I don’t like bulk toiletries during my stay.
I like individual ones not only during the stay but at home. I am about finished with my shampoo and not yet finished with my bar soap. If the pandemic lasts longer, which it will, I will run out.
I will miss the bulk shampoo etc… I ALWAYS bring empty shmpoo bottles from home ( full size ones) and fill them up with the bulk dispensers. I take them hone and let the kids use it… I figure if the hotel is going to cheap out, then at least I’ll get a good bit of the crap from them. Eventually when they habe to refill a gallon of the stuff everytime people check out they’ll start to rethink about how much they are really saving.
Sure you do, boomer.
Total BS. Hopefully they bring back the single containers.
With bulk dispensers, the hotels can dictate that the dispenser button is a touchpoint that needs to be cleaned. With individual bottles, the housekeeping staff is going to handle it several times, from stocking to carrying to the room to setting in on the sink. There’s more opportunity for infection (even though it’s likely still incredibly low) from individual use vs. toiletries.
Let Gary continue to worry about ejaculate in the shampoo.
Ridiculous decision. Bulk dispensers are no more risky than single use, not from COVID or other contaminants. Some silly old fossils get their panties in a twist over this issue: but the risk is infinitesimally small.
This is a cost saving measure hotel chains are happy to dress up as virtue signalling and is about as useful as banning plastic straws. Anyone who claims to care about the environment (especially anthropogenic climate change) who eats farmed meat is a hypocrite.
I worked for a few hotel chains for a long time Marriott/Ihg/starwood their is so much waste going on. Sad their is no kinda of recycling at all never seen a recycling bin other than in my back office next to the printer. Tons of half used plastic bottles, soaps and other things. We do have to buy from a limited list of vendors for the hotel supplies, cutting corners will get us a fine. People call guest relations about things like that and we have to respond within 24 hours, they call and send an email! They send auditors often and secret shoppers to find out if something is up. Just by you calling them its cost us over 150 per call. Sometimes we can get the charge back on out monthly franchise bill if it’s out of our control or something stupid. So we very much have to but the real supplies the brand approve or its big fine and mostly likely someone will be fired if caught cutting corners.

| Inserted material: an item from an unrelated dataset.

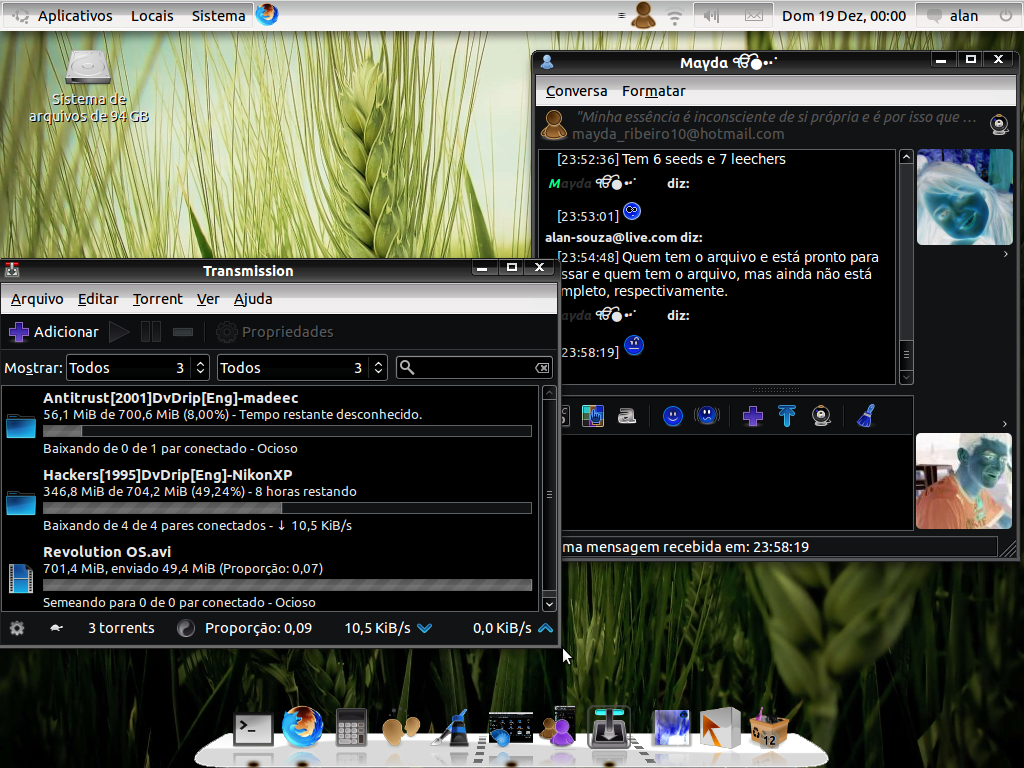Open torrent Propriedades gear button

274,332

Sorry for any typos typing on a cell on the train.
It’s very uplifting to watch greedy businesspeople having no option but to walk back their virtue signaling.
There’s no point pointing out bulk haters, because the businesses themselves have used the environment as a crutch in the exact same way to nickel and dime customers. The pandemic revealed the hypocrisy of the whole movement to ban single-use plastics. I agree wholeheartedly with WR2.
All over the world businesses were trying to hitch a ride on the virtue wagon, but not actually doing a proper job, not arranging for alternatives. They do it at the customer’s expense. I can’t help but see the pandemic’s threat to their survival as god’s punishment. They really could’ve been nicer.
It never ceases to amaze me the number of impassioned comments for or against travel size or bulk in hotel amenities. Every points blogger is guaranteed one of the weeks most commented on posts.
There are climate deniers, virus deniers, and now….bulk haters. I am personally looking forward to raiding the maid’s cart for bulk quantities of Le Labo.
Although I am all for saving the environment, I like single use toiletries. I love going to hotels and experiencing something different that I don’t buy at home. It’s like a trial size pharmacy. But I can understand the environmental and bottom line impact of eliminating them.